> [What the task requires]
Narrow the data below down to the lines containing "Given".

> [Screenshot grounding data]
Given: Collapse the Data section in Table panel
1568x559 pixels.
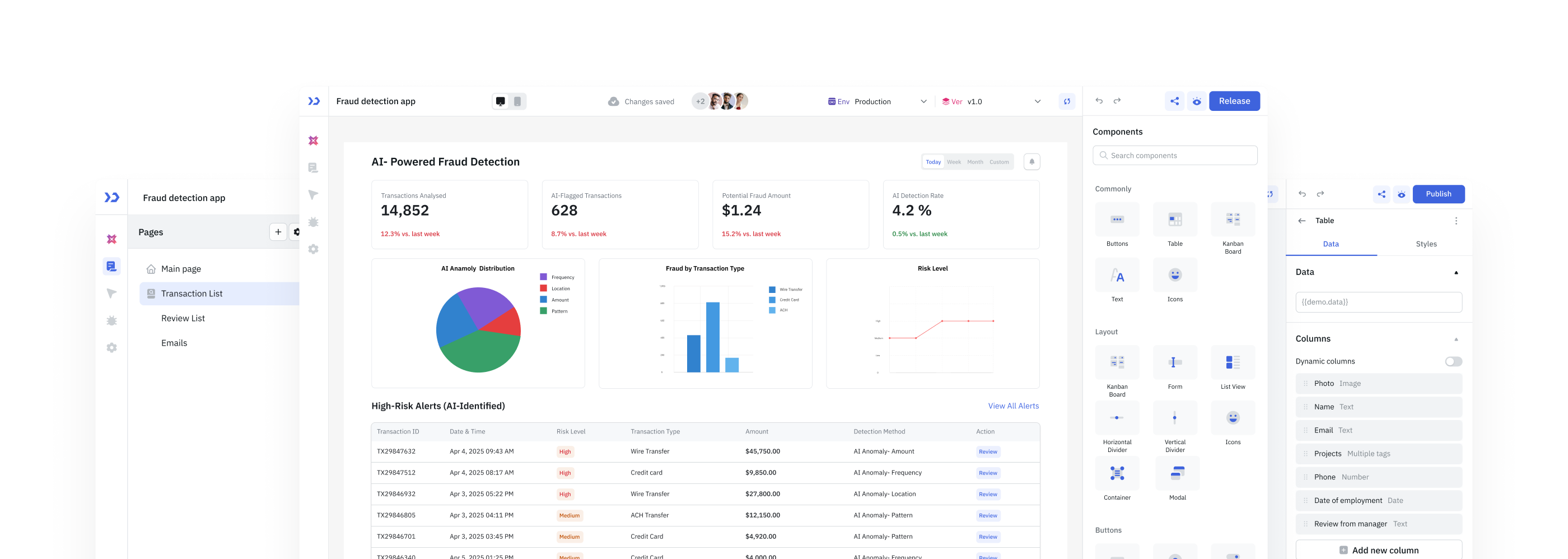Looking at the screenshot, I should coord(1455,273).
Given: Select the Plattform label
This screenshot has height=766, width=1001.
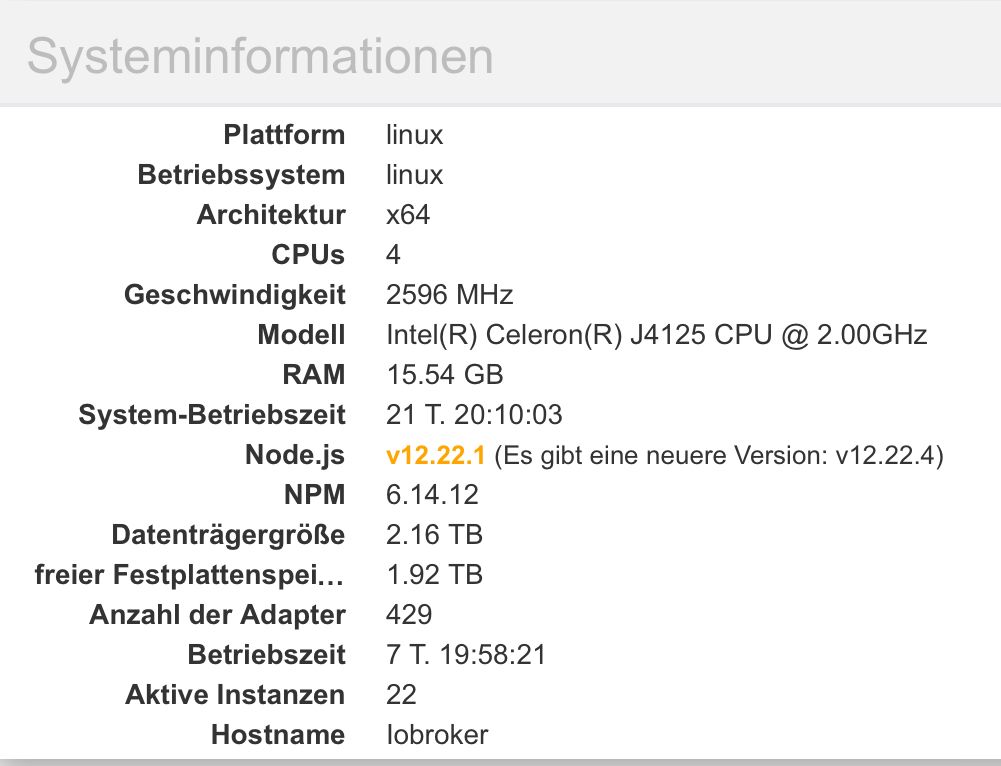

> [Output of the task]
Given: Collapse the Data section in Table panel
Given: Select the Plattform label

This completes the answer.